▶ Requirement: Given the records below, set each one down again exactly as it reads.

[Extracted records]

== Segment start ==

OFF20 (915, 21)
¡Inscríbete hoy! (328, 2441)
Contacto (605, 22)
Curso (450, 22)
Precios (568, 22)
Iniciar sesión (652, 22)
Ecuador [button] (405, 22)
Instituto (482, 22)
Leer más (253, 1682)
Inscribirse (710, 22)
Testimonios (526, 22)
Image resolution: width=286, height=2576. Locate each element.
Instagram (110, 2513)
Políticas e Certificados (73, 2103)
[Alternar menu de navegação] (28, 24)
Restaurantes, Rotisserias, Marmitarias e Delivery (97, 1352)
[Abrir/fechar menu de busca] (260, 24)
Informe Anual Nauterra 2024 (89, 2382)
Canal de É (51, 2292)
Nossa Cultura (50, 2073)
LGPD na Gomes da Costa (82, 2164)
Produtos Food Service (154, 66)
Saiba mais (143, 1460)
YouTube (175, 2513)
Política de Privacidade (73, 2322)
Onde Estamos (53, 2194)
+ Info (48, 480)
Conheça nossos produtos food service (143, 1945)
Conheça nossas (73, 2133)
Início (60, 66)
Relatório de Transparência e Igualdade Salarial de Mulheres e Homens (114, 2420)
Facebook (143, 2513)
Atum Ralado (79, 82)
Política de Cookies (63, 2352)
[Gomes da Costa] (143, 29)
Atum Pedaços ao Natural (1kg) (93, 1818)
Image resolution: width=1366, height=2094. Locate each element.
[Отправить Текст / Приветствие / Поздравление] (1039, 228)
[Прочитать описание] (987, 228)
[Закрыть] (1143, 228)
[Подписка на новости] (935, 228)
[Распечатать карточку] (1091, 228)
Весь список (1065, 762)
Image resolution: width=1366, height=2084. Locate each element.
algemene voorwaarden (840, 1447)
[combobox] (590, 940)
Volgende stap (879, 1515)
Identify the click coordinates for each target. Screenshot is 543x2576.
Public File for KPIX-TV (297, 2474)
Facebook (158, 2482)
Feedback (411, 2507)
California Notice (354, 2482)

== Segment end ==

▶ Answer box:
OFF20 (915, 21)
¡Inscríbete hoy! (328, 2441)
Contacto (605, 22)
Curso (450, 22)
Precios (568, 22)
Iniciar sesión (652, 22)
Ecuador [button] (405, 22)
Instituto (482, 22)
Leer más (253, 1682)
Inscribirse (710, 22)
Testimonios (526, 22)
Image resolution: width=286, height=2576. Locate each element.
Instagram (110, 2513)
Políticas e Certificados (73, 2103)
[Alternar menu de navegação] (28, 24)
Restaurantes, Rotisserias, Marmitarias e Delivery (97, 1352)
[Abrir/fechar menu de busca] (260, 24)
Informe Anual Nauterra 2024 (89, 2382)
Canal de É (51, 2292)
Nossa Cultura (50, 2073)
LGPD na Gomes da Costa (82, 2164)
Produtos Food Service (154, 66)
Saiba mais (143, 1460)
YouTube (175, 2513)
Política de Privacidade (73, 2322)
Onde Estamos (53, 2194)
+ Info (48, 480)
Conheça nossos produtos food service (143, 1945)
Conheça nossas (73, 2133)
Início (60, 66)
Relatório de Transparência e Igualdade Salarial de Mulheres e Homens (114, 2420)
Facebook (143, 2513)
Atum Ralado (79, 82)
Política de Cookies (63, 2352)
[Gomes da Costa] (143, 29)
Atum Pedaços ao Natural (1kg) (93, 1818)
Image resolution: width=1366, height=2094. Locate each element.
[Отправить Текст / Приветствие / Поздравление] (1039, 228)
[Прочитать описание] (987, 228)
[Закрыть] (1143, 228)
[Подписка на новости] (935, 228)
[Распечатать карточку] (1091, 228)
Весь список (1065, 762)
Image resolution: width=1366, height=2084. Locate each element.
algemene voorwaarden (840, 1447)
[combobox] (590, 940)
Volgende stap (879, 1515)
Identify the click coordinates for each target. Screenshot is 543x2576.
Public File for KPIX-TV (297, 2474)
Facebook (158, 2482)
Feedback (411, 2507)
California Notice (354, 2482)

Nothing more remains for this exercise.